By Sally Robertson, BSc
In general, the term infertility refers to when a couple have failed to conceive, despite having had regular, unprotected sex for one year.
Infertility is a common problem. In the U.S, around 6% of married women aged between 15 and 44 years fail to achieve pregnancy after one year and about 12% of that age group, regardless of marital status, have impaired fecundity – the ability to conceive or carry a pregnancy to term. Around 5% of couples in developed countries experience primary infertility, which describes an inability to conceive in the first place, or secondary fertility, which refers to when a woman has given birth previously but is currently unable to conceive or carry a pregnancy to term.
Various treatments are available to help infertile couples, ranging from medications that regulate ovulation through to surgical procedures to treat endometriosis, for example, and assisted conception, which may be intrauterine insemination (IUI) or in vitro fertilization (IVF).
Experts had previously thought that only around half of all problems with fertility were physical in origin, with the remainder being unexplained or a result of psychosomatic issues on the woman’s part. However, research now shows that the majority of infertility cases have a physical origin, which may involve one partner or both. In around one-third of cases, the problem lies with the man, in one-third it lies with the woman and in around one tenth of cases, both partners have a fertility issue. In 10 to 20% of cases, no cause of the infertility can be established and the problem is classed as unexplained.
Although the cause of infertility is generally physiological, the resulting stress and heartache, often due to the emotional physical effects of infertility treatments, can have a huge psychological impact. One study involving 200 couples visiting a fertility clinic showed that about 50% of the women and 15% of the men described infertility as the most distressing experience of their lives. Another study of 488 women who completed questionnaires before taking part in a stress reduction initiative, concluded that infertile women experienced the same degree of depression and anxiety as people diagnosed with high blood pressure, cancer or recovering from myocardial infarction.

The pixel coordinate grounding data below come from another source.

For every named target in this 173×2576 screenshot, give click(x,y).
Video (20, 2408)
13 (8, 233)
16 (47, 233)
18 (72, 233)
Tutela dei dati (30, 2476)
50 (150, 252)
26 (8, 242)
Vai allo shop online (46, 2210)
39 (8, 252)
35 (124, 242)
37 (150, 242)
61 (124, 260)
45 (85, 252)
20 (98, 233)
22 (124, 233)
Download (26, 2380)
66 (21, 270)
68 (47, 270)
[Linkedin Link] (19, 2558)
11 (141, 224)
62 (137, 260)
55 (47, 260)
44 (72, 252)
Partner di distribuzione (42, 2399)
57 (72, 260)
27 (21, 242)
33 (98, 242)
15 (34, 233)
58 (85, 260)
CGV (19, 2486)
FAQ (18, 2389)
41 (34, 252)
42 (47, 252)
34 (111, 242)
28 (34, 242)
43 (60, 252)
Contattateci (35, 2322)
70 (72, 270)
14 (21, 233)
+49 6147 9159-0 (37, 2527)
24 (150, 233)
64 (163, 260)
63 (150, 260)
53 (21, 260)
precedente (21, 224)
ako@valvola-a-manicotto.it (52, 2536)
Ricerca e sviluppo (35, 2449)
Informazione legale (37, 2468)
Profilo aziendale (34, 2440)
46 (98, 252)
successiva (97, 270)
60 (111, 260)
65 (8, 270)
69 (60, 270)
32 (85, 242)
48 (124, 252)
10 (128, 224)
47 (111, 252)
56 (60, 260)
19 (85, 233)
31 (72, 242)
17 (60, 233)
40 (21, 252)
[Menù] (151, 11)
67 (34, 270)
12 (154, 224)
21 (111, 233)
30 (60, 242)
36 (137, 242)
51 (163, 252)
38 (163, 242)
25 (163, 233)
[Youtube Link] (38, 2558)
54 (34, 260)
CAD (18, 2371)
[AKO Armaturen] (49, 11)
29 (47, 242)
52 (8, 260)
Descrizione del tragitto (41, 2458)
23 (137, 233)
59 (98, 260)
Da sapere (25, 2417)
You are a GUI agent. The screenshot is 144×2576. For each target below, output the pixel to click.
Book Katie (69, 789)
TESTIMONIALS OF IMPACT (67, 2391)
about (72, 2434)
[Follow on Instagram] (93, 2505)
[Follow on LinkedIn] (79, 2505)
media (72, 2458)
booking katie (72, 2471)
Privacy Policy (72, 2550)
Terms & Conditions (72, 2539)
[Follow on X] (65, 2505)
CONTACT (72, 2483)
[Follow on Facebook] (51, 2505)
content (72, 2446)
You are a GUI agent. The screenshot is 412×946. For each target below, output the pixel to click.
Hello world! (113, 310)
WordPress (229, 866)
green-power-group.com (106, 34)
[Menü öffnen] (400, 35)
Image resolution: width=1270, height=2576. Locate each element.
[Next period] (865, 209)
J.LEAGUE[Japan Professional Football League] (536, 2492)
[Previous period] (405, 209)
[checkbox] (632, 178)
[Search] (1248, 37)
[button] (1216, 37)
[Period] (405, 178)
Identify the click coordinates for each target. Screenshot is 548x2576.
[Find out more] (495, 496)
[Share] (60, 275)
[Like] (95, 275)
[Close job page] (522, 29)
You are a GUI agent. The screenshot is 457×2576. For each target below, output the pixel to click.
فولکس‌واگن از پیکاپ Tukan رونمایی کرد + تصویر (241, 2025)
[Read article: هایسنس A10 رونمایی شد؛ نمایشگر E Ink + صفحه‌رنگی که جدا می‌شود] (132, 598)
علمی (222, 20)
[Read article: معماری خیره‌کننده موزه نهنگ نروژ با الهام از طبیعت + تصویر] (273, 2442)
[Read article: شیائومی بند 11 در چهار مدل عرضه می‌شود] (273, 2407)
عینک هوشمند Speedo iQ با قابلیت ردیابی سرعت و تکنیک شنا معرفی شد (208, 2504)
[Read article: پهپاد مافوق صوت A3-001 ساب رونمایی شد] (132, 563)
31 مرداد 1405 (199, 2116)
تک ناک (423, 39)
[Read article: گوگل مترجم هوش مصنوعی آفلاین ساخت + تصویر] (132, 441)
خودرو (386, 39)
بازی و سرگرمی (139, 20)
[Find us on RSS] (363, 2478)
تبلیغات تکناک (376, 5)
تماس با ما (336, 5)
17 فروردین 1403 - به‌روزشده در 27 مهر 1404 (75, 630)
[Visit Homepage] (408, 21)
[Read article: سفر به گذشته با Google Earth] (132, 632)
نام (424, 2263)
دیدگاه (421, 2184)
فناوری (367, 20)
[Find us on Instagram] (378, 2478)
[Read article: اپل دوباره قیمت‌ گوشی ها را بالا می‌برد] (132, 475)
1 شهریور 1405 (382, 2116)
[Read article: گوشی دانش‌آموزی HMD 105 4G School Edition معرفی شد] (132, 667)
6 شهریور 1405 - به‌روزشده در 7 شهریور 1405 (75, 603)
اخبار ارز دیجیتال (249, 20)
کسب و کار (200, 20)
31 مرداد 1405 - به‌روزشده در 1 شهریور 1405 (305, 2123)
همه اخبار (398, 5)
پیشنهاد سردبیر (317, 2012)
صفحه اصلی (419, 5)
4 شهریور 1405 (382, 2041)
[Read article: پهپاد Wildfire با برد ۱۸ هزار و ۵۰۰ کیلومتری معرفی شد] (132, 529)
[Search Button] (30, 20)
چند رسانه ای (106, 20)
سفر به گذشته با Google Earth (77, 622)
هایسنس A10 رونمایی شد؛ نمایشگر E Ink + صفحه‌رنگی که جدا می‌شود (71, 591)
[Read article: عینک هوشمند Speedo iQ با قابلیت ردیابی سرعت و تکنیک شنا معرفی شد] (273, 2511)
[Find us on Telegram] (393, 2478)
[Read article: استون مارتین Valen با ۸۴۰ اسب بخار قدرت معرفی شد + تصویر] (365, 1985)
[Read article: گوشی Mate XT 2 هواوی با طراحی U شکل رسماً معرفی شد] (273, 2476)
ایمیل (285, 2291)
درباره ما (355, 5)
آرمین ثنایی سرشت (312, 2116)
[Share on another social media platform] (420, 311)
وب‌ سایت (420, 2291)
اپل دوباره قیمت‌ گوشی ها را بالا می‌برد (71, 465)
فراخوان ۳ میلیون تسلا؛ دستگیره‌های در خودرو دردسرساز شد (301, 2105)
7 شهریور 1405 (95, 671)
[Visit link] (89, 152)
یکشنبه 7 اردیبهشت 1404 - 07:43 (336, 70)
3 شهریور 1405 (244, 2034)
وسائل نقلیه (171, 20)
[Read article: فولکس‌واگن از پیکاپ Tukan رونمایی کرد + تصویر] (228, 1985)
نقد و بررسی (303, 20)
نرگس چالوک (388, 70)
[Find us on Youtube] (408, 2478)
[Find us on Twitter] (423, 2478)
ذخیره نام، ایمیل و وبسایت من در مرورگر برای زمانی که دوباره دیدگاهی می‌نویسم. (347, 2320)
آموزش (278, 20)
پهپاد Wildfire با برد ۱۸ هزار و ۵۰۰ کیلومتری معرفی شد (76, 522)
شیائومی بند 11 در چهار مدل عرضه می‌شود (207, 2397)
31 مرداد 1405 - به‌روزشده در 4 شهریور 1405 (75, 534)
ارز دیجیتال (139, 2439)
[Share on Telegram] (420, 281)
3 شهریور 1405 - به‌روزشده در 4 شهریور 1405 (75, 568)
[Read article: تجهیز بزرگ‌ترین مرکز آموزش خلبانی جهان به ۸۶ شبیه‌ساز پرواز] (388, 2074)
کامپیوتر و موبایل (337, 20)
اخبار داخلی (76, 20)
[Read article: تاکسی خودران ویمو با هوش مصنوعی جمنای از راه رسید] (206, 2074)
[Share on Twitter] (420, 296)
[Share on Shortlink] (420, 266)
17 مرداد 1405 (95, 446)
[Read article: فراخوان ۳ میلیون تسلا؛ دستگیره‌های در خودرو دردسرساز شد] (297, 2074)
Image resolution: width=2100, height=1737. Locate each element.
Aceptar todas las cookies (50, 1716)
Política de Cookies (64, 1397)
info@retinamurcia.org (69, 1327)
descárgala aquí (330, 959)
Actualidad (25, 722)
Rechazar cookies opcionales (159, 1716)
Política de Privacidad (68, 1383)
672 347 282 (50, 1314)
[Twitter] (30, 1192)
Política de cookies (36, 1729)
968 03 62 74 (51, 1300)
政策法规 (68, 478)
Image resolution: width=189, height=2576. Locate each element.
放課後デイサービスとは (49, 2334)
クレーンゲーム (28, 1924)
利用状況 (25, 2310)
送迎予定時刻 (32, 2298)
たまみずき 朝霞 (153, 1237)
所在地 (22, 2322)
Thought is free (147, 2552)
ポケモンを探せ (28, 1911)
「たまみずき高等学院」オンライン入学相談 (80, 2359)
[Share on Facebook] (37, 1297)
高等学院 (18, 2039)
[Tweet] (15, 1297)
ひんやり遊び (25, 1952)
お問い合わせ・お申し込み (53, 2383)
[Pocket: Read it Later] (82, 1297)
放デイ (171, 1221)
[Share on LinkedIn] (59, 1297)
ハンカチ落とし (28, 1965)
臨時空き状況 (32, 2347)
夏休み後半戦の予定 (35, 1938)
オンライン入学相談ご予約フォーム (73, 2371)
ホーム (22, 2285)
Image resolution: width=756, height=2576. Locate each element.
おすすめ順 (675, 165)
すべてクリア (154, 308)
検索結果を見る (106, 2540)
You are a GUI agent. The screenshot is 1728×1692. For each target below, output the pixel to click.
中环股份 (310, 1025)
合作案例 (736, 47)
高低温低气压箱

Less research exists into the psychological impact on men, although studies to date have shown that men tend to report less feelings of distress than women. However, one study found that men’s reactions to infertility may depend on which partner is diagnosed with a fertility problem. When the problem lies with the female, men do not report feeling the same degree of distress as women do, but men who find out they are themselves infertile report the same levels of depression and low self-esteem as females do.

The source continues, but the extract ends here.